When two women were in dispute about whose child was living and whose was dead, King Solomon proposed drastic measures to resolve the argument, suggesting that the living child should be cut in two to be divided equally between them. Yet, the request of the mother of the living child to spare the baby's life by giving him to her adversary, showed the wisdom of Solomon's action, and enabled the living child to be reunited with his mother. The domestic dispute was not a trivial matter for Solomon; he did not tell the women to go away and resolve the matter themselves. Neither can it be coincidence that this was the first case which we are told was put to Solomon after he asked God for wisdom in order to govern the people. God designed families and He wants to preserve them, so it was exactly this kind of case to which God wanted Solomon to apply his recently acquired gift. In a society where the value of families can be eroded, how often do we, like Solomon, ask God for wisdom to know how to keep our own families together?

lissa said...

Reena - 2 words:
Well. Put!

kitchu said...

i wrote a 4 paragraph response and then blogger said, "we cannot complete your request". !! i wanted to scream.

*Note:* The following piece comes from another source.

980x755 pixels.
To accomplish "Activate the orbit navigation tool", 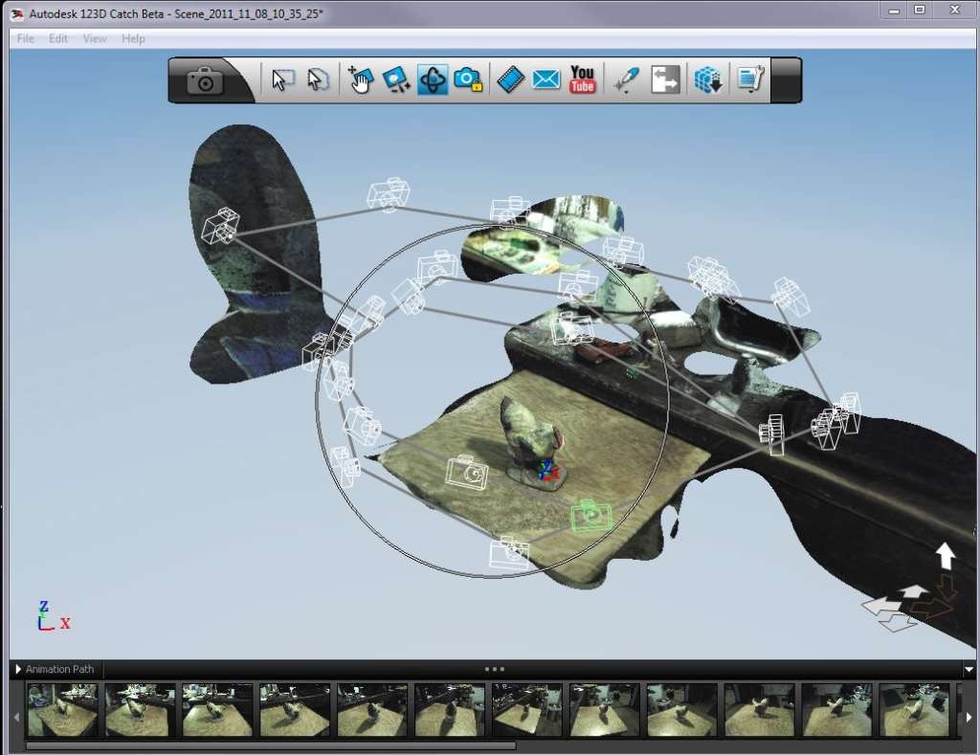I will pyautogui.click(x=433, y=80).
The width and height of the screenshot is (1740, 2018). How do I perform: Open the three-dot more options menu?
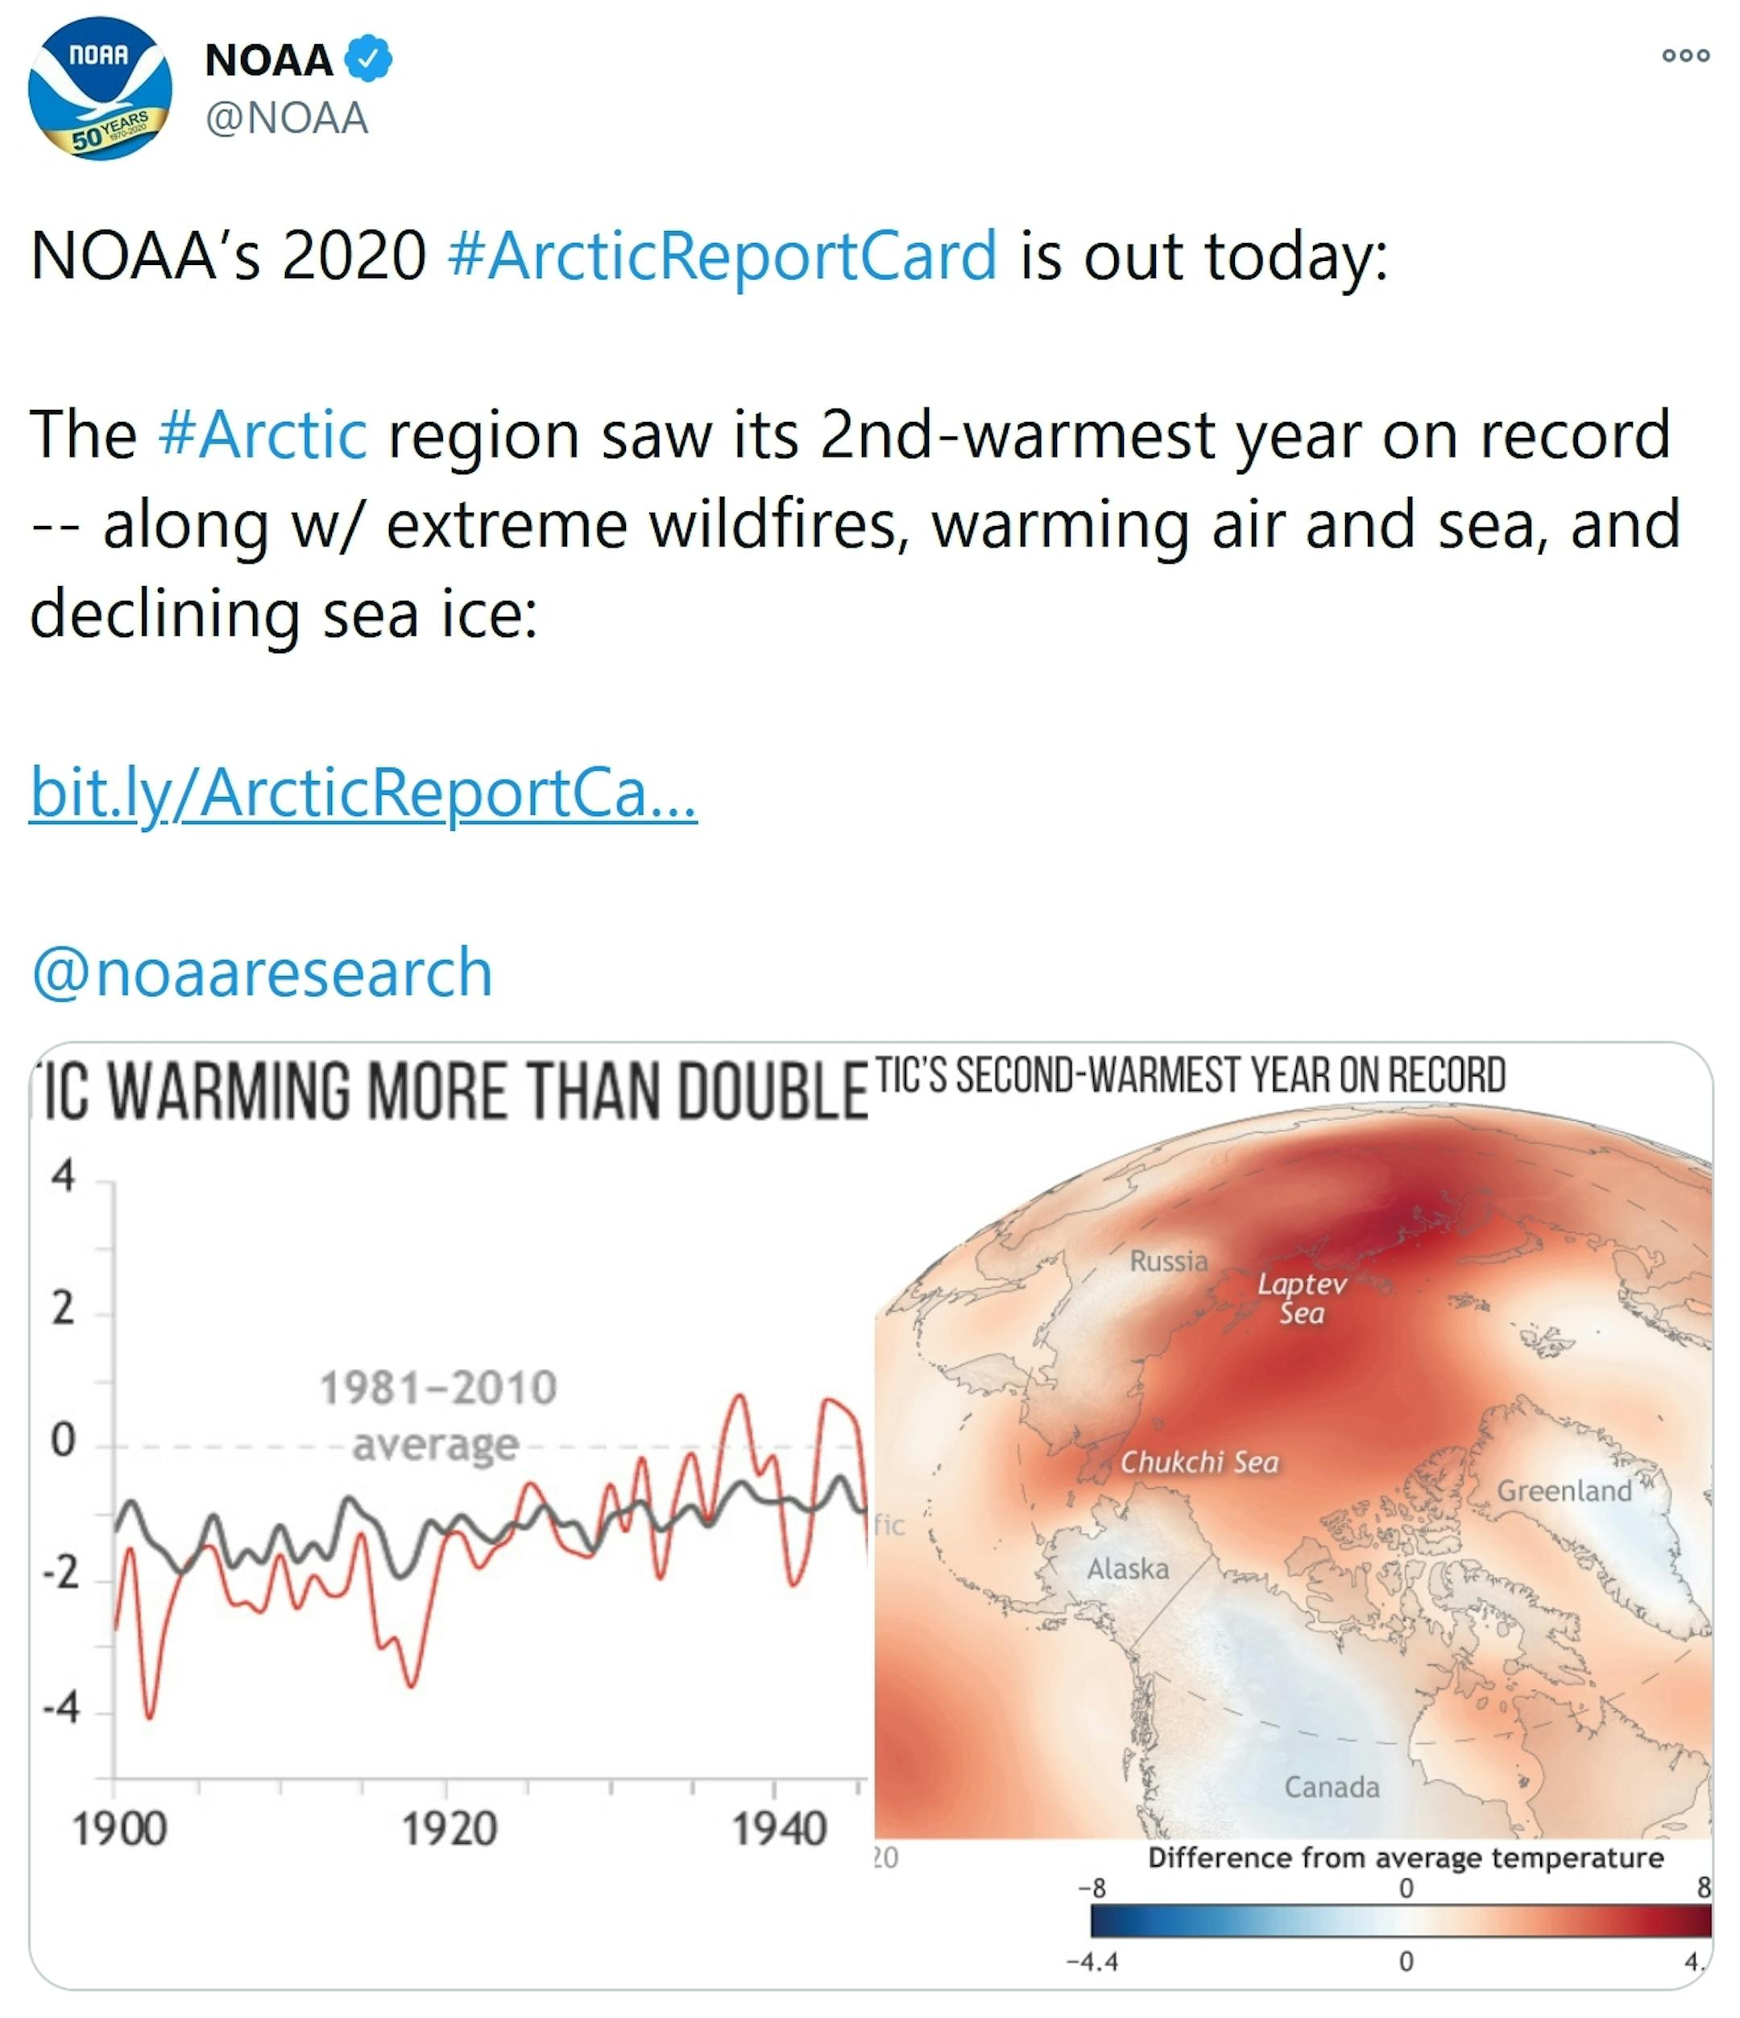[x=1685, y=56]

but in essence, those 4 paragraphs really only stated one thing: i am a catholic christian. we have free will. my daughter's adoption was not planned by God. to state that is to concede that her abandonment was planned by God. and i don't buy into that. can God bring good or the a best case scenario from a tragic one? yes. i was E's 3rd choice. bestest case- remain with her first parents with access to the medical care she so desperately needed and that ultimately saved her life. second best choice- be adopted within her own culture/race/ethnicity, preferably in her own country. i'm 3rd best choice, and gratefully that. i know my place and am not threatened by it, but rather humbled by it. what a privilege it is for me to parent this amazing little girl. i wouldn't trade it for anything, save the chance to allow her first parents that same privilege and RIGHT.

i will never understand this mentality among modern day christians- this "preach the gospel" with little action to back up what christ himself taught us. (i'm more of a "preach the gospel and when necessary use words" kinda girl).

this assessment is spot on and i wish the right people that need to hear your words and embrace them were reading it.

thanks for this. i thought i'd lost you and it's good to have found you again.

k
www.hearmorethanthis.blogspot.com

Dani said...

Great post, Melissa. Thank you for continuing to share your experiences and thoughts.

Amanda, what a great comment! The whole comparing spiritual adoption and physical adoption thing has always driven me nuts but I never knew how to address it. You nailed it perfectly! Thank you!

Samantha Franklin said...

I really relate to your post...we are expected to be grateful for our adoption and any thought of pain is dismissed as not Christian.